* [PROBLEM] Reproduce the listing lines from the one containing "Find the location" through the end of the listing, both included. Omit the pictures.

——

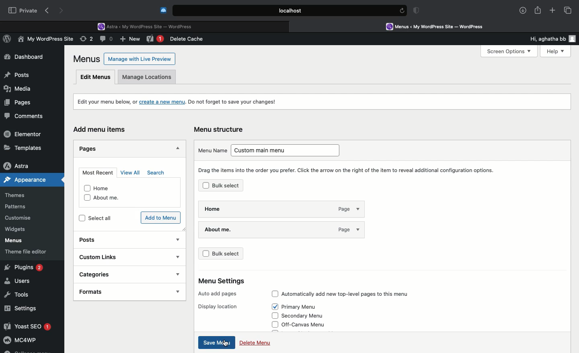 Image resolution: width=579 pixels, height=353 pixels. I want to click on Edit menus, so click(96, 76).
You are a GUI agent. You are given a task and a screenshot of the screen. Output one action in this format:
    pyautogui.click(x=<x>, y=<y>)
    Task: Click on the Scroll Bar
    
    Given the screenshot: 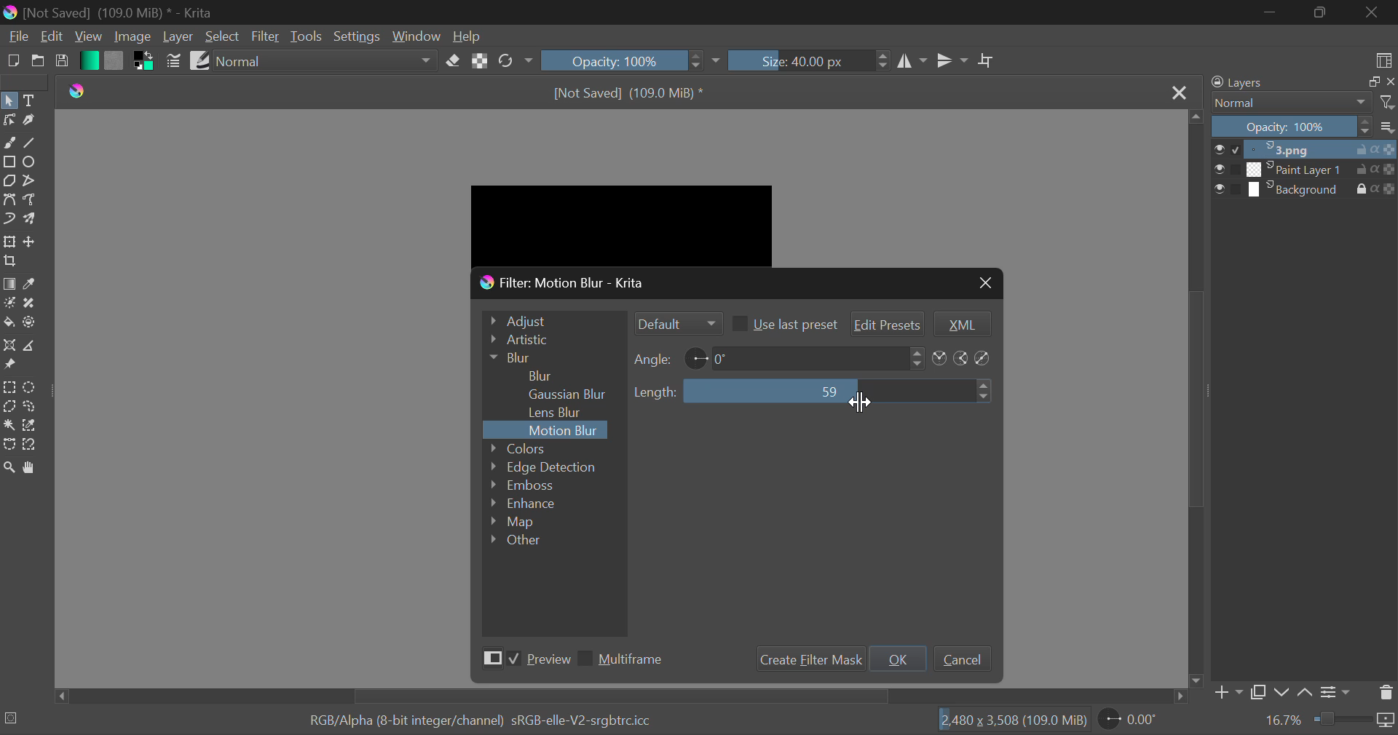 What is the action you would take?
    pyautogui.click(x=1197, y=399)
    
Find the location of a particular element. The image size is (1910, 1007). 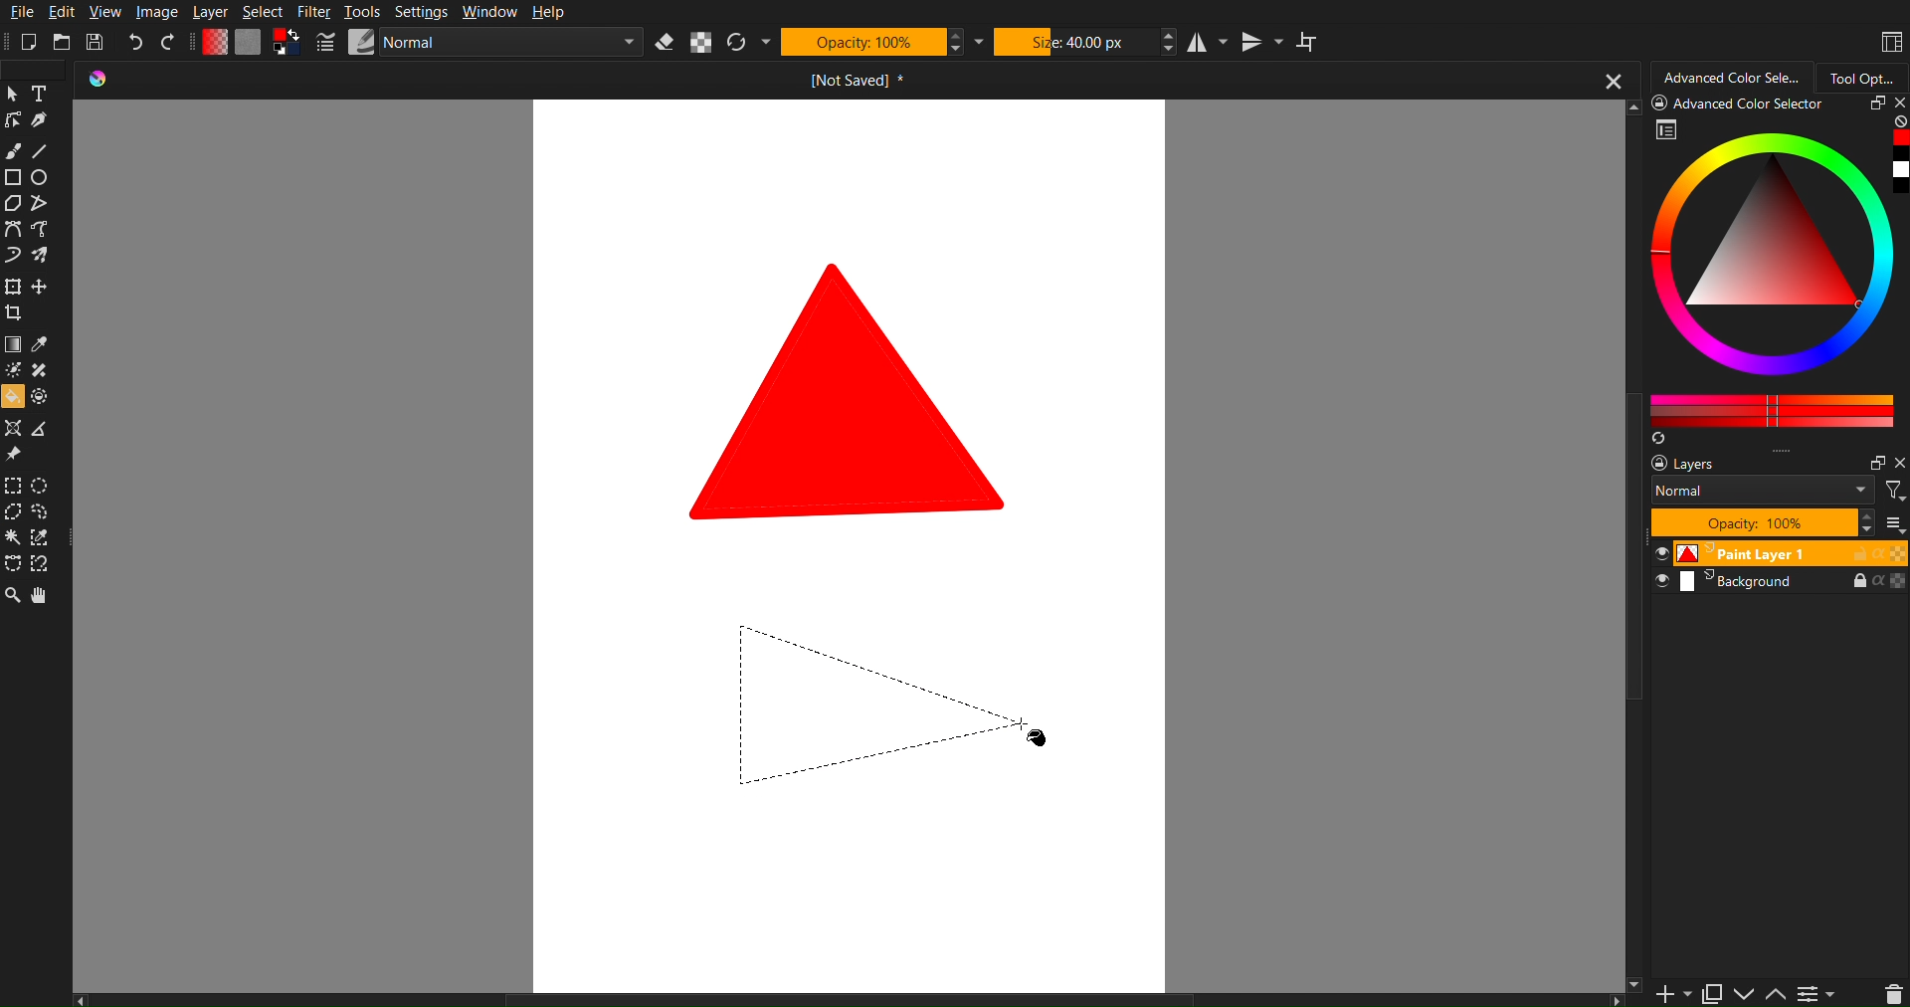

Current Document is located at coordinates (860, 82).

——

* [CORRECT ANSWER]
Find the location of a particular element. The image size is (1910, 1007). 

Current Document is located at coordinates (860, 82).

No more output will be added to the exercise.